Wie wehre ich mich gegen unerwünschtes Duzen?

Nicht nur in den Bars und Szenerestaurants, sondern immer mehr auch in den Geschäften wird man von Wildfremden geduzt. Wie kann man sich höflich gegen diese aufgezwungene Nähe wehren?
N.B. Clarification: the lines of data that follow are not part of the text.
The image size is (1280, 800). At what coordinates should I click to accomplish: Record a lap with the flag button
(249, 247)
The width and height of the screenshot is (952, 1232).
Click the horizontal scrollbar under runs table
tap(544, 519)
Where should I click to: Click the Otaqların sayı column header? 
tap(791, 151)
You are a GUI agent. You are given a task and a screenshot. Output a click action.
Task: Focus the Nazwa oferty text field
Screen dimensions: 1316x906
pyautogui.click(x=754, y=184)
Jemanden einfach so zu duzen, ist respektlos und zeugt von fehlendem Anstand. Selbst wenn dieses Verhalten immer mehr um sich greift, gilt grundsätzlich die Regel, dass man sich siezt, wenn man sich nicht näher kennt. Auch Heranwachsende sollten ab Ende Grundschule prinzipiell gesiezt werden. Du-Befürwortern sei an dieser Stelle in Erinnerung gerufen, dass nicht jeder die durch das Du erzeugte Nähe wünscht, zumal einem nicht jede Person gleich sympathisch ist. Erlaubte Ausnahmen von der Regel ist der Umgang auf Social-MediaPlattformen, im Fitnesscenter oder im Verein. Bei Ersteren war Duzen schon von Anfang an üblich. Im Fitnesscenter oder Verein ergibt sich die Nähe automatisch, da man sich aufeinander verlassen muss, damit man ein gemeinsames Ziel erreicht. Hier liegt auch die Wurzel für das Duzen begraben. Noch bis ins 20. Jahrhundert war es üblich, dass Kinder ihre Eltern mit Sie anredeten. Erst mit dem Aufkommen der Gewerkschaften, deren Mitglieder füreinander durch dick und dünn gingen und so eine extreme Vertrauensbasis entstand, setzte sich das Du im Umgang mit sich näherstehenden Personen durch. Durch die Anglisierung in Europa nach dem Zweiten Weltkrieg, insbesondere aber ab den 1990er-Jahren, fand das Du auch in Geschäftsbeziehungen Verbreitung.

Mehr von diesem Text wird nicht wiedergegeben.